SFATA Executive Director Cynthia Cabrera says her group was not affiliated with the counter-campaign. The association hired lobbyists in Sacramento to oppose Leno’s bill and has urged Gov. Jerry Brown, a Democrat, to issue a veto.
Didak said that bill would drive small vape shops and liquids manufacturers out of the state — or out of business — by applying the various licensure and regulatory requirements that apply to tobacco. As someone who quit cigarettes thanks to vaping, he said that restricting the industry would harm public health.
Didak and other vapers stress that they are not “big tobacco” and that SFATA does not receive money from tobacco companies. “We don’t regard them as part of us,” Didak said.
In coming months, however, they’ll be on the same side.
A bold threat
Whether Brown signs Leno’s e-cigarette bill, part of the package of six tobacco measures the Legislature passed this month, an expensive fight looms in California’s freewheeling ballot initiative process.
A coalition of health and labor groups, with support from liberal billionaire Tom Steyer, is currently gathering signatures for a ballot initiative that would hike the state’s cigarette tax by $2 and levy an equivalent tax on e-cigarettes. At 87 cents, California’s current tax is well below the national average.
Yet that effort may be in jeopardy.
This month, a lobbyist for Altria sent a bold threat in an email first published by The Sacramento Bee: the company plans to try to repeal some of the tobacco bills it had opposed by putting them before voters in a referendum on this fall’s ballot. In a calculating political move, it also threatened to corner the all-important ballot measure market of professional signature gatherers by paying top dollar. That could price out the health groups from their cigarette tax campaign and imperil all other measures trying to make the ballot, including an extension of a key tax increase known as Proposition 30.
“When we hit the street with referendum paying $10 per signature, Prop 30 is dead as well as $2 a pack tax,” warned in an email Altria lobbyist George Miller IV, son of the former Democratic California congressman. “We will have every signature gatherer on an exclusive. Just letting you know so you can’t say you were not warned.”
The health groups say they could be forced to either up their own prices, which are now about $4 per signature, or rally volunteers instead.

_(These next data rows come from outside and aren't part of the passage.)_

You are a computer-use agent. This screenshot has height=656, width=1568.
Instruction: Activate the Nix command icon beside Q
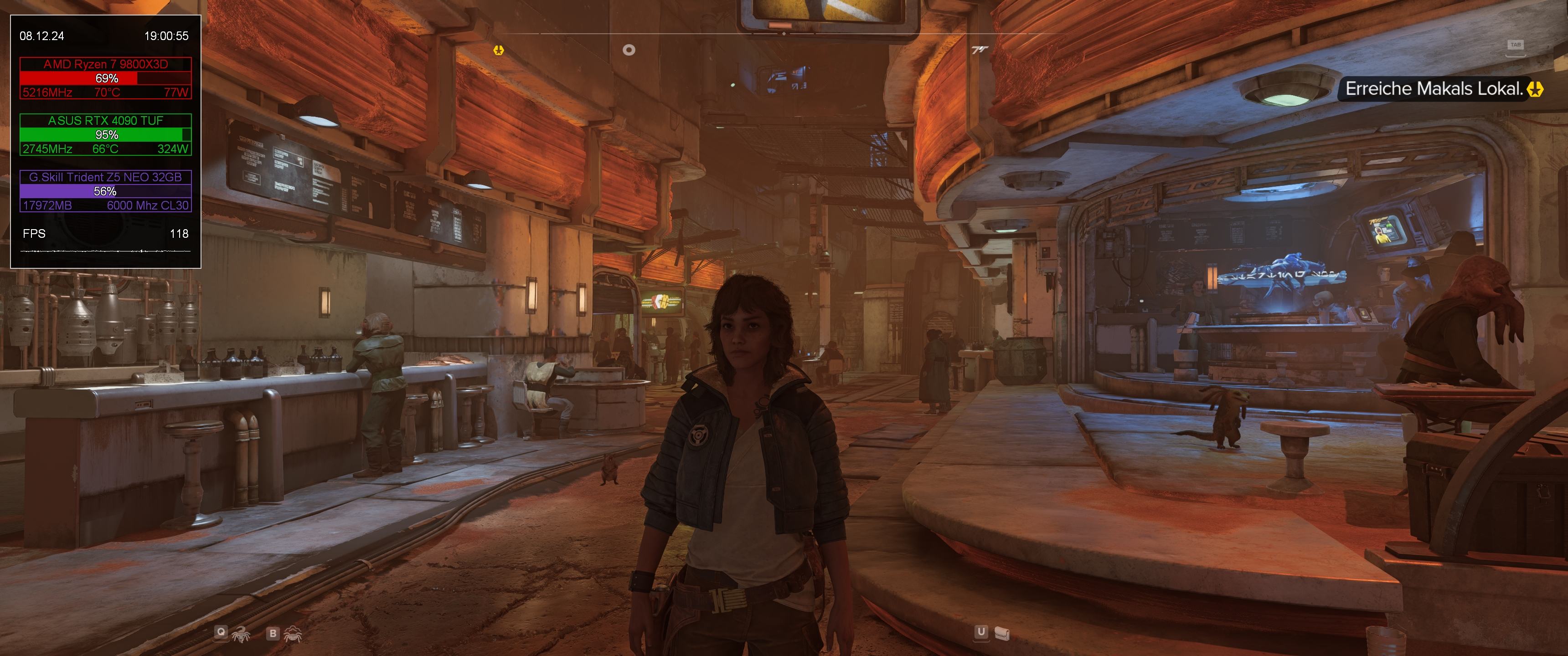click(241, 634)
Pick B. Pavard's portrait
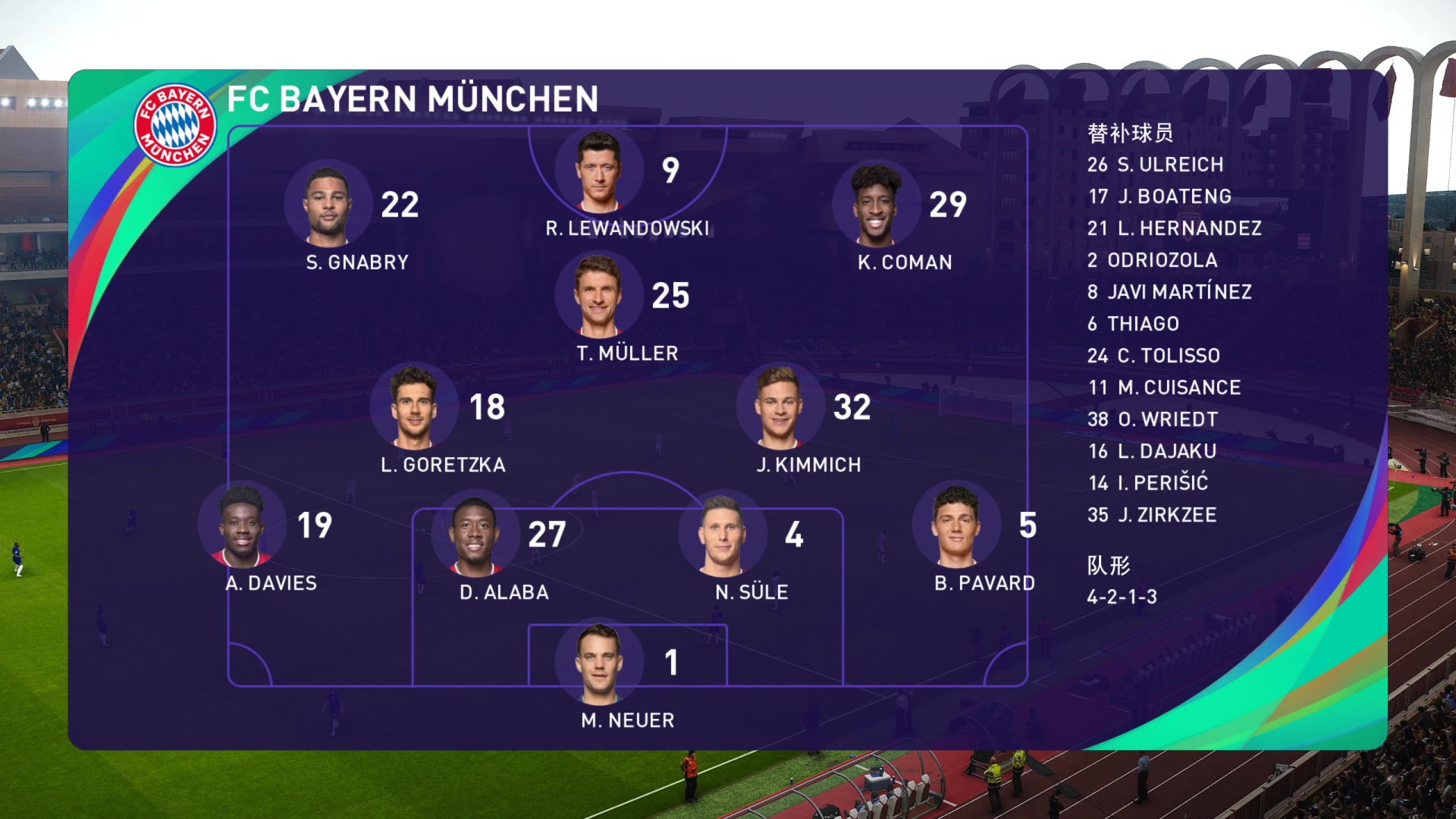1456x819 pixels. pyautogui.click(x=956, y=526)
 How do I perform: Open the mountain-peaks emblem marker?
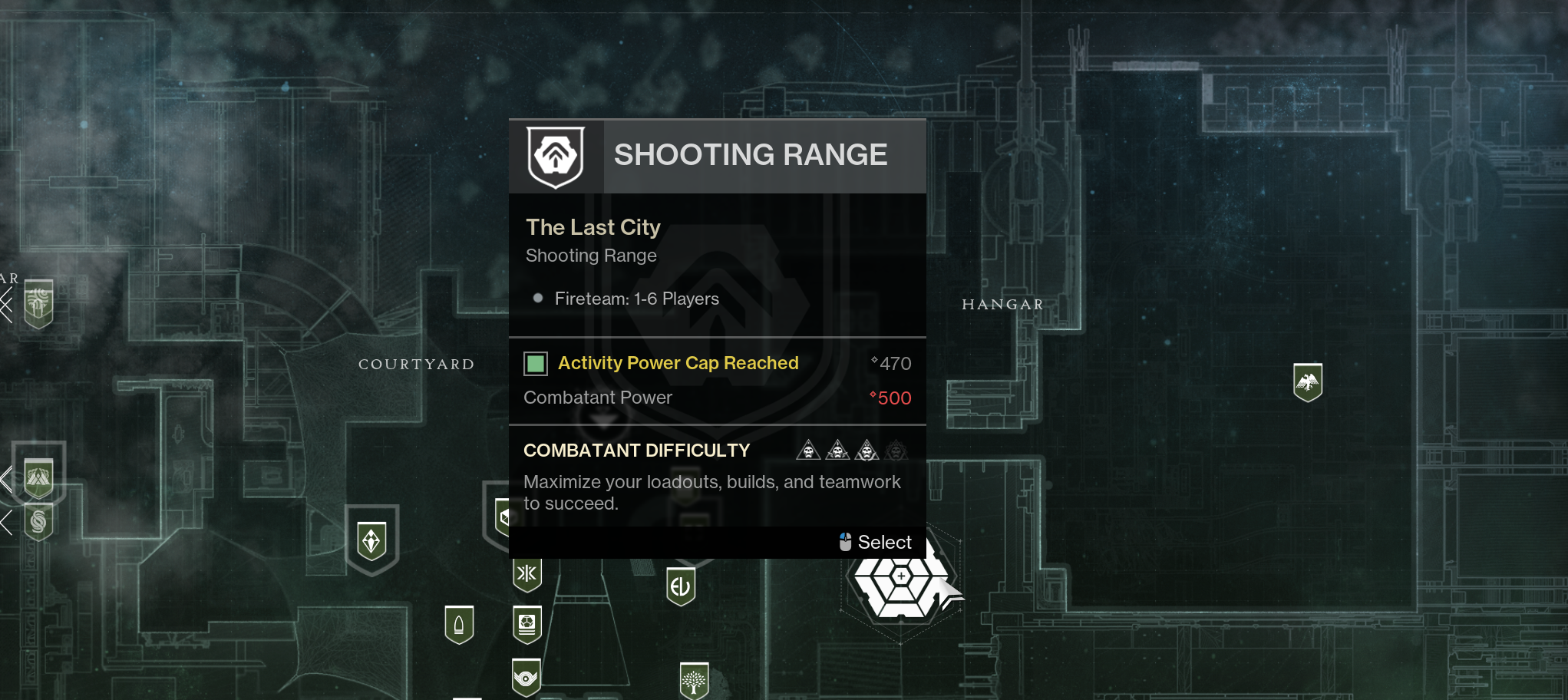(x=38, y=478)
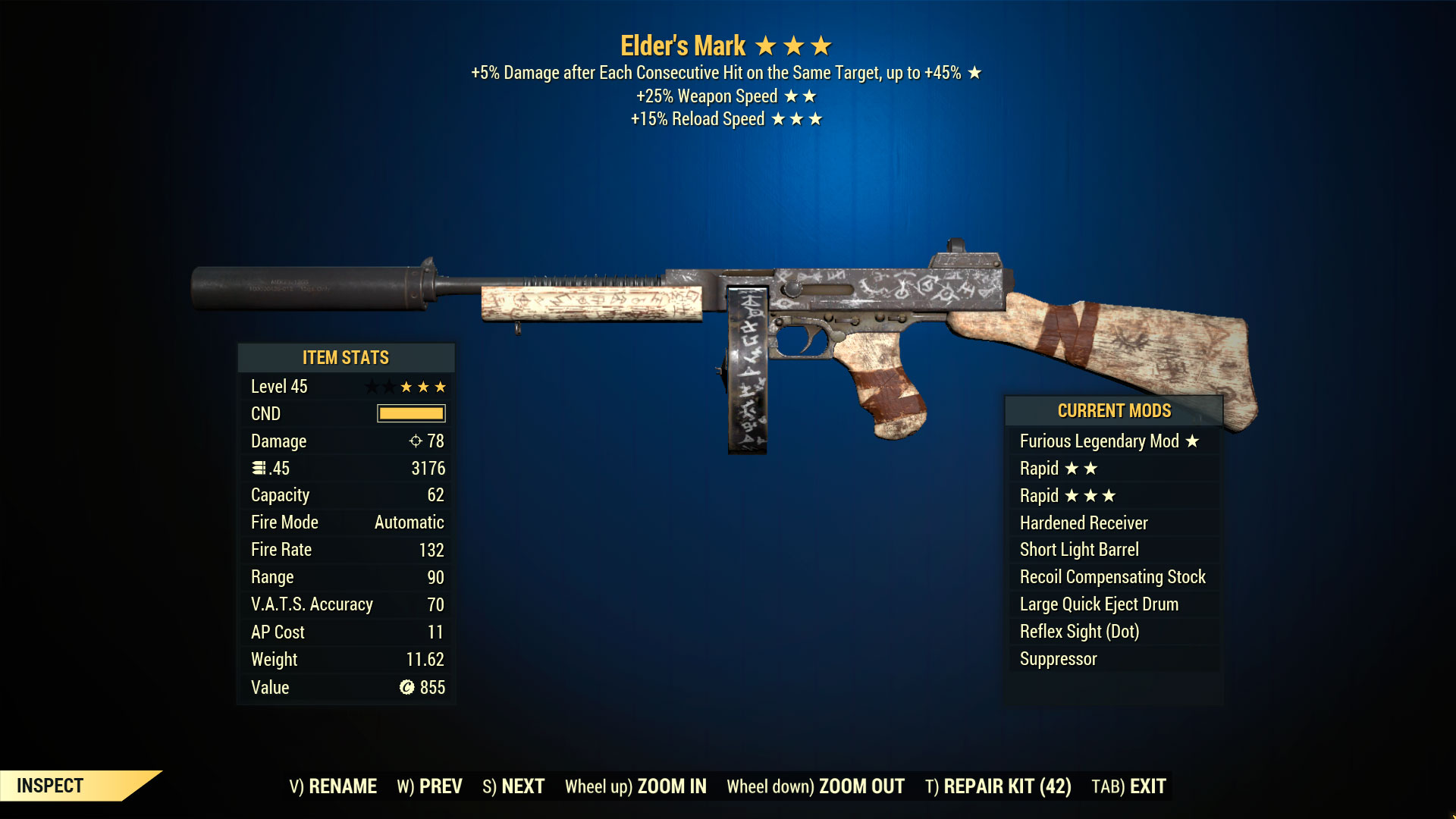The image size is (1456, 819).
Task: Click the RENAME button
Action: (x=333, y=786)
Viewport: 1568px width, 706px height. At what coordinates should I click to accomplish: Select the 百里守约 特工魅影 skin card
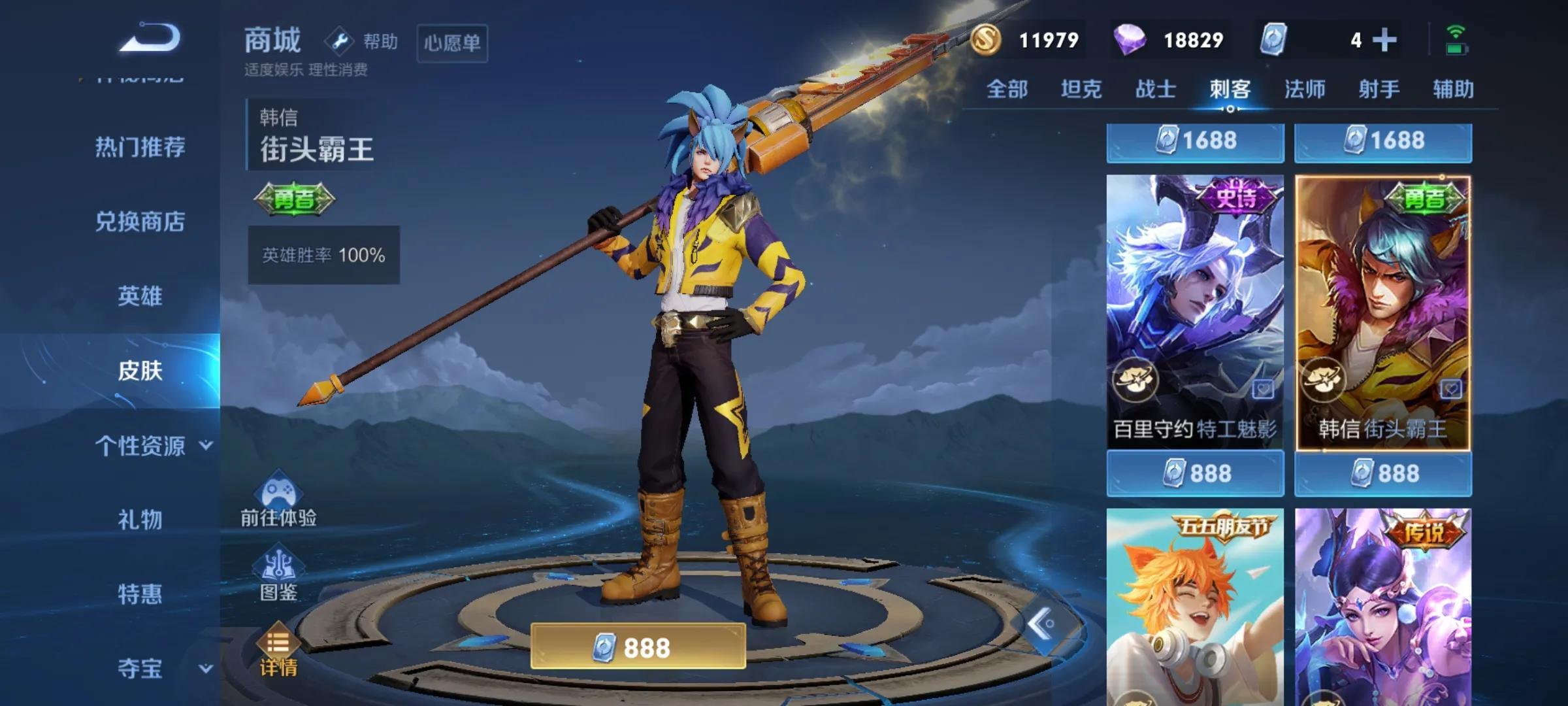[x=1195, y=311]
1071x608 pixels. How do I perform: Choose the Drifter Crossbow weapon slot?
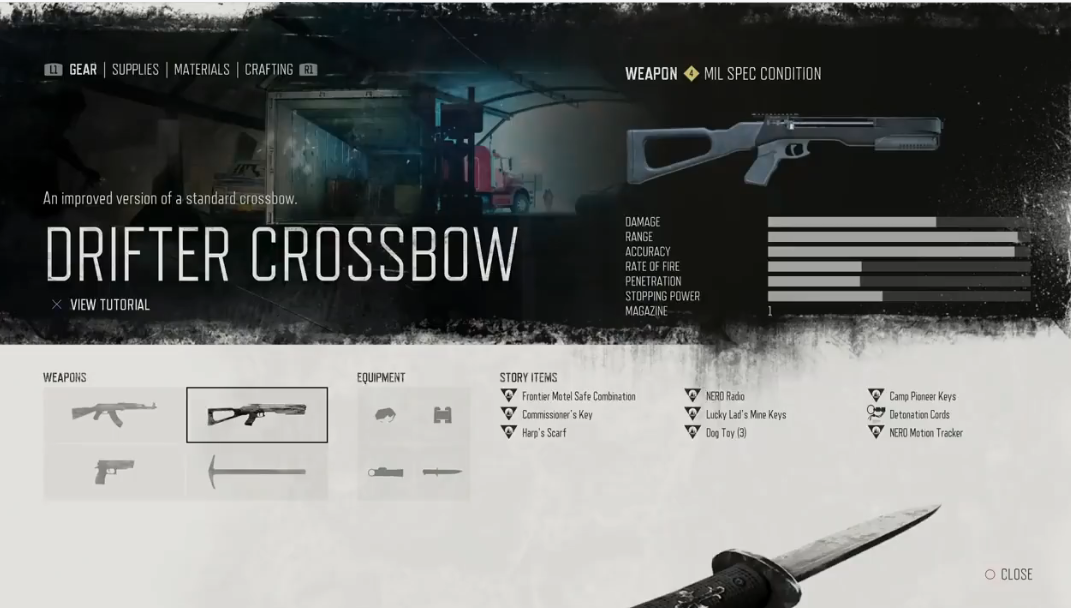257,414
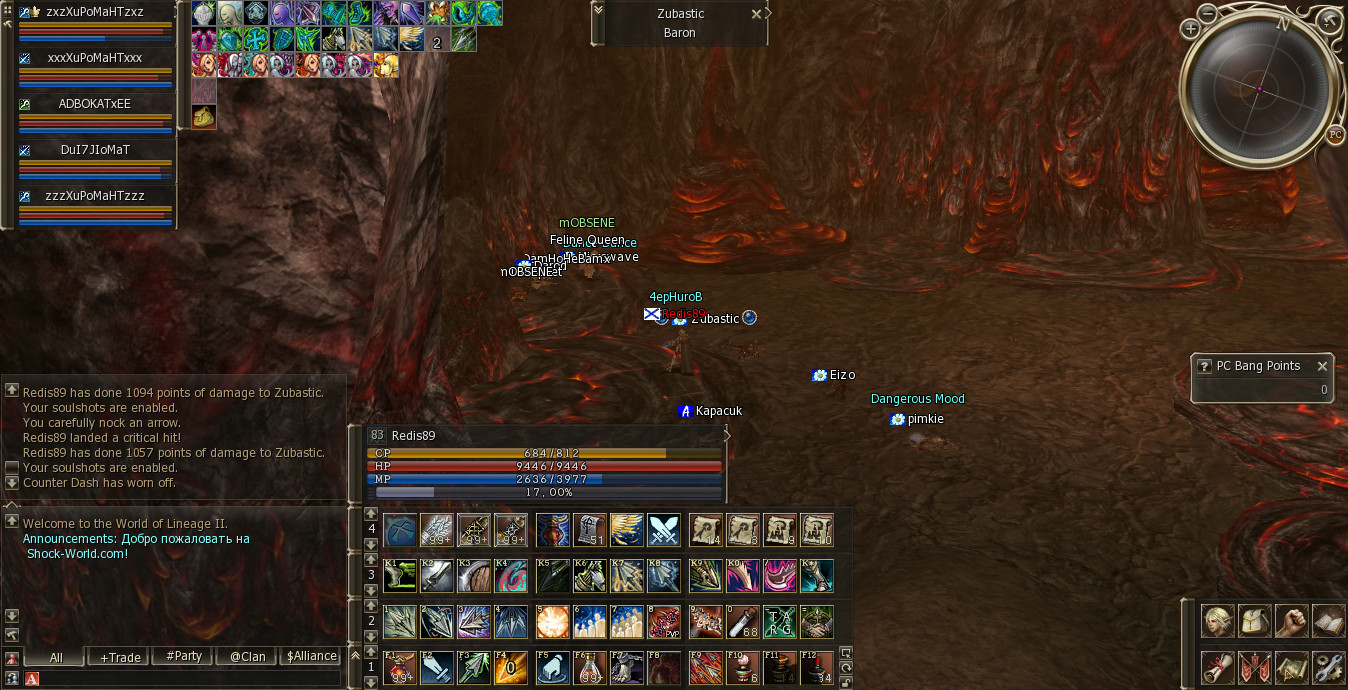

“We’re appalled but not surprised,” said Gibbs, the Cancer Society lobbyist, adding that tobacco companies have a history of particularly ruthless tactics. “They seem to be throwing a fit.”
Miller did not respond to requests for comment. Sutton, Altria’s spokesman, called Miller’s message “simply a friendly heads-up email between long-time colleagues.”
No matter whether Altria follows through on its threat, the coming months are sure to see many millions of dollars spent on all sides. Health groups have already raised $4 million for their campaign. During two previous attempts to raise cigarette taxes at the ballot, in 2006 and 2012, Reynolds and Altria spent more than $113 million and defeated both measures.